PURPOSE: In this study, we evaluated the potential therapeutic effects of an OLE and SPE combination on the progression of atopic dermatitis and the possible mechanisms underlying these effects in 1-chloro-2,4-dinitrobenzene (DNCB)-treated NC/Nga mice.
METHODS: Atopic dermatitis was induced by topical application of 0.2% w/v DNCB prepared in an olive oil:acetone solution (1:3), and thereafter OLE, SPE and OLE + SPE were administered orally for 5 weeks. We determined atopic dermatitis symptoms, serum IgE levels, and levels of cytokine- and gene expression in the dorsal skin and splenocytes, and performed histological and immune cell subtype analyses. The expression of skin barrier-related proteins (filaggrin, sirtuin 1, and claudin 1) was also evaluated.
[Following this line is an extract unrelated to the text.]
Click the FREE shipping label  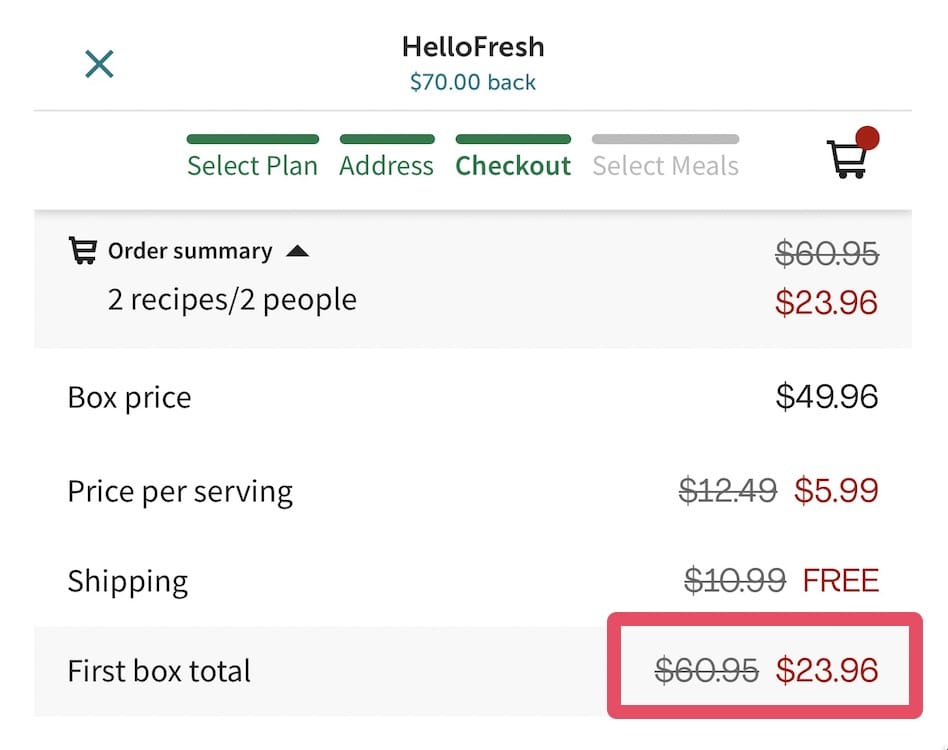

RESULTS: The OLE + SPE combination significantly ameliorated atopic dermatitis symptoms, including dermatitis scores, and reduced epidermal thickness and infiltration of different inflammatory cells in mice with DNCB-induced atopic dermatitis. It also significantly reduced the number of CD4, CD8, and CD4/CD69T cells; immunoglobulin E-producing B cells (CD23/B220) in the axillary lymph nodes; CD3T-cell eosinophils (chemokine-chemokine receptor 3/CD11b) in the skin; and CD3T cells, immunoglobulin E-producing B cells (CD23/B220), and eosinophils in peripheral blood mononuclear cells. Additionally, the experimental combination lowered levels of serum immunoglobulin E and histamine, as well as Th2-mediated cytokines, and interleukin-4, -5, and -13, whereas it increased the levels of Th1-mediated cytokine interferon-γ in splenocytes. Furthermore, the preparation significantly restored expression of the skin barrier-related proteins filaggrin, sirtuin 1, and claudin 1, and also reduced the expression of the inflammatory cytokine interleukin-6 and chemokine-chemokine receptor 3, as well as the pruritus-related cytokine interleukin-31 and interleukin-31 receptor, in atopic dermatitis skin lesions.
CONCLUSION: Taken together, our findings indicate that administration of a combination of OLE and SPE can alleviate atopic dermatitis symptoms by regulating immune balance and skin barrier function and may be an effective therapeutic option for the treatment of atopic dermatitis.